In [44], the authors used a grey wolf optimization algorithm for CPP, considering the capacity of controllers (CCPGWO). This research aimed to come up with the best controllers' position and plan for failure in the network. The results showed that CCPGWO reduced worst-case delay did not get stuck in the local optimum and had a result close to the global optimum. Furthermore, in [43], Aravind et al. developed a new optimization algorithm using the simulated annealing algorithm, which predicted the controller's failure. It was faster than mixed integer linear programming models and produced an almost optimal solution. The authors in [34] tried to reduce the maximum load imbalance among controllers by deploying a poly-stable matching algorithm. This algorithm selected a subset of switches and assigned them equally to the controllers. The remaining number of switches were assigned to their closest controllers.

As discussed in this section, most of the research has concentrated on using metaheuristic algorithms to solve CPP. In this article, first, the number of controllers is found using game theory due to the accuracy of mathematical algorithms. In the next step, controller placement is carried out using two metaheuristic algorithms, golden eagle and grey wolf. It should be reminded that due to the discrete nature of CPP, two algorithms should be discretized. The methods are discussed in this section and can be found in Table 1.

Table 1 Comparison of proposed methods for controller placement in SDN

3 Background

In this section, the basic concepts used in this paper are described.

3.1 Game theory

Game theory is a method based on mathematics that involves designing a game and determining how players can interact with each other in order to reach a stable state and maximize their benefits. To achieve this, the interaction between independent players is analyzed using various models. The theory is applicable in all fields and serves different purposes, such as defining how players can access shared and limited network resources [47, 48].

Every game has a tuple with three defining elements (N, A, U), where N is the number of players, A denotes actions, and U denotes payoff. Players are entities who are playing and can be either human or any software element. They choose an action while playing the game and the result of the payoff.
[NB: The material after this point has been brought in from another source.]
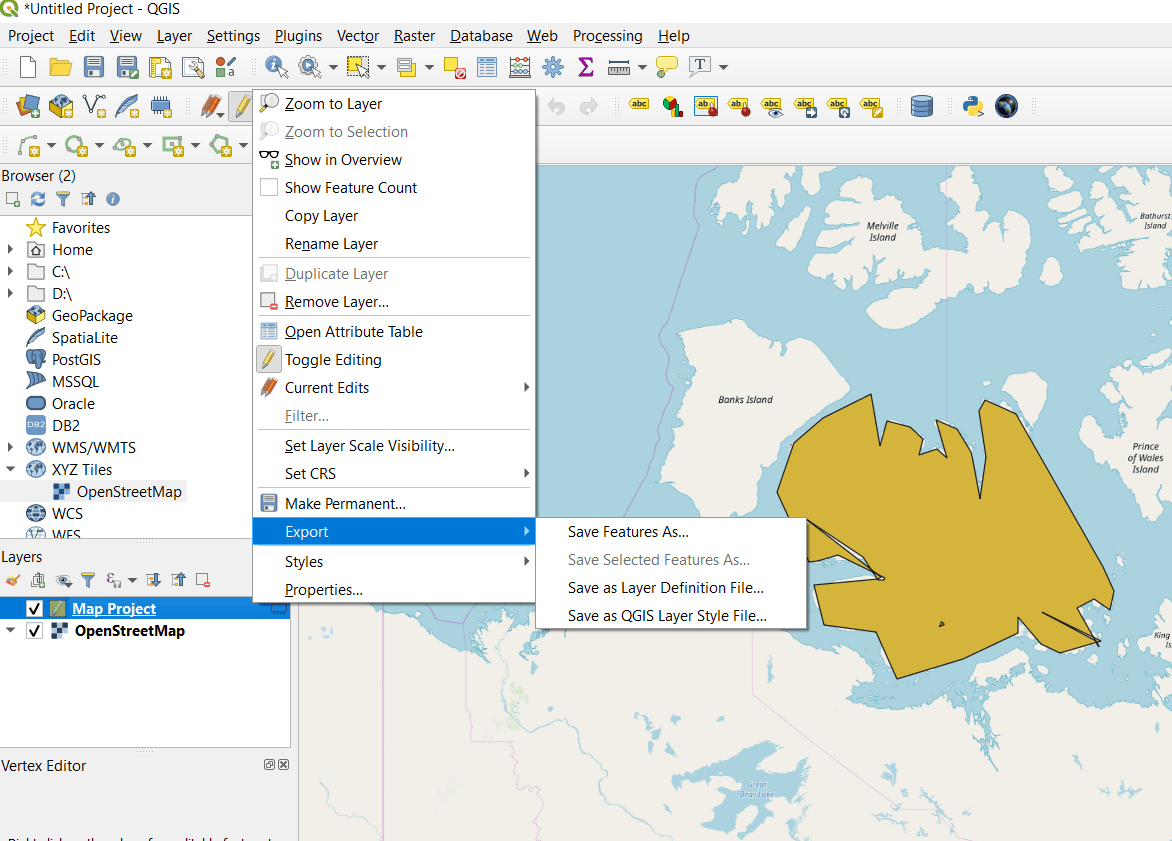Open the Field Calculator abacus icon
This screenshot has height=841, width=1172.
coord(520,67)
This result can be either a positive or a negative score. There is U = (\(u_{1}\),\(u_{2} ,\) …,\(u_{n}\)), where \(u_{i}\) is a function that specifies the payoff for each action of the payer. There is \(A = A_{1} \ldots \times A_{n}\), where \(A_{i}\) is a finite set of possible actions. Each vector \(A_{i} = (a_{1}\),…,\(a_{m} )\) represents the actions performed by player i; it should be reminded that what each player does should remain unknown to other players. Strategies can be defined as the players’ specific plans for choosing a particular action among the set of actions and depend on the previous action's payoff. Equilibrium is a relation between the players' strategies. It posits the best choice for each player about the choices made by other players. Each player tries to maximize their payoff while minimizing the payoff of the other players. Nash equilibrium (NE) is a type of equilibrium in which everyone is at their maximum profit [49].

In game theory, strategies can be either pure or mixed. In pure strategy, each player chooses only one strategy, but in mixed strategy, each player can choose a set of strategies considering the probability of each. Equation (1) and Eq. (2) formulate mixed game theory in general, where \(\Delta \left( {S_{i} } \right)_{i \in N}\) means each player can choose a set of strategies, the sum of strategies’ probability is 1 and \(R^{m}\) is the set of probabilities.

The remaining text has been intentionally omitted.